At the end of the day, not much levels off like the oil based paints of the past even though that is a standard best practice. Sometimes, a tightly rolled finish gives a better appearance than the brushed acrylics often used today.


----------



## cleaningguy (Aug 14, 2020)

Glad this has been posted


----------



## paintwrapping (Jun 17, 2020)

Painting doors is time consuming and since no two doors are alike, it is hard to recommend a brush. Spraying is a lot easier I fine just so long as you use the right paint and the right method.


----------



## finishesbykevyn (Apr 14, 2010)

paintwrapping said:


> Painting doors is time consuming and since no two doors are alike, it is hard to recommend a brush. Spraying is a lot easier I fine just so long as you use the right paint and the right method.

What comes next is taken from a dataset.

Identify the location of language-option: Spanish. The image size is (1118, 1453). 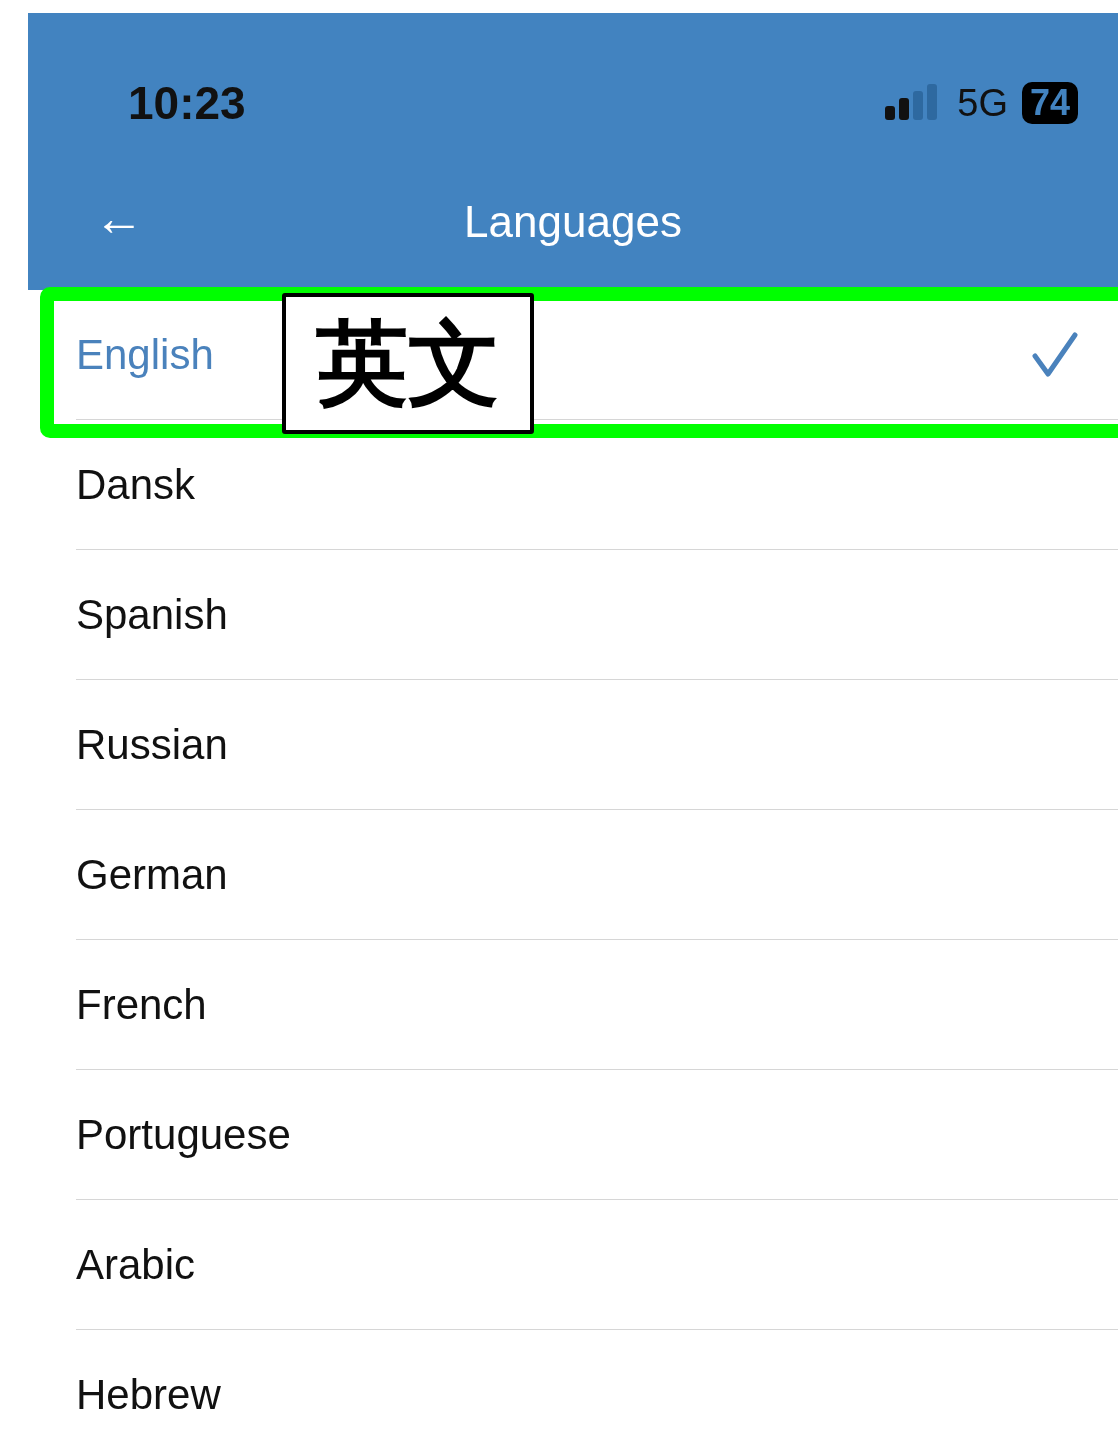
(152, 614).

I would have to disagree that spraying a front door is "easier". It's actually quite time consuming to only spray a front door. In fact, brush and roller would be quicker and less hassle if you include masking, cleanup etc..


----------



## DittonWilson (Jun 16, 2018)

I use a propylene glycol paint extender when I brush and roll doors and trim. I think it really helps to get a smoother finish. I use a a mini roller with a smaller knap, like a 3/8 usually. I am going to experiment with some different rollers and knaps. I had problems with the 3/16 microfiber but I don't remember what it was. maybe it just took too long. 


I think they look really good and a lot of times I can just do them in place. The stipple does tend to stand out more on metal doors, but I have still achieved a very uniform and smooth looking surface on metal doors as well . 


this is a link to the product I usually use. - Its M-1 latex paint additive and extender.
https://www.sunnysidecorp.com/product.php?p=a&b=m&n=70332MZ


----------



## DittonWilson (Jun 16, 2018)

https://imgur.com/MOczw1a

the link for the picture didn't go through the first time. This is a door I did this spring. There were 4 doors like this one and 2 double doors with screens. If I recall correctly it was about 12 or 13 hours to double coat them all .


----------